- Born: Sashikumar Cheliah 10 June 1979 (age 47) Singapore
- Education: ITE College, Yishun
- Predecessor: Diana Chan
- Successor: Larissa Takchi
- Spouse: Rabicca Vijayan ​(m. 1997)​

= Sashi Cheliah =

Singaporean-born Australian cook

Sashikumar Cheliah (born 10 June 1979) is a Singaporean-born Australian chef of Indian descent who won the tenth season of MasterChef Australia in 2018. He established his culinary career by opening pop-up restaurants in Melbourne and Adelaide. In 2022, he expanded his ventures to Chennai, India, and returned as a fan-favourite contestant for the show's fourteenth season, MasterChef Australia: Fans & Favourites, where he finished in 19th place.
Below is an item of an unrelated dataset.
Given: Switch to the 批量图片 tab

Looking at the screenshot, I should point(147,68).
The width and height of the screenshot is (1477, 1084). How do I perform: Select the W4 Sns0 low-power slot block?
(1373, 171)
==Background and personal life==
Cheliah was born and raised in Singapore where he attended Swiss Cottage Secondary School and ITE College, Yishun. He is the eldest of seven children. For 12 years, Cheliah worked for the Special Tactics and Rescue (STAR) unit of the Singapore Police Force (SPF), where he trained in tactics, rescue operations, counter terrorism, kidnappings and high-profile protection in the riot police. Cheliah is married to Rabicca Vijayan, who works as a nurse. They have two sons. The family moved to Adelaide in 2012.

==Culinary career==
Cheliah's interest in food began by watching his mother, who owned a café, and his aunties prepare family meals. His interest in cooking grew further after he moved to Australia. Cheliah was selected in the Top 24 to contest MasterChef Australia in 2018. He reached the finale on 31 July, which he won with a record 93 points out of 100. In 2022, Cheliah returned to compete on the show's fourteenth season, which featured a mix of returning contestants and new contenders. He finished in 19th place.

Cheliah started a pop-up restaurant named Gaja by Sashi in the Melbourne CBD, serving Singaporean dishes. In November 2019, Cheliah opened his restaurant Gaja in his home town of Adelaide.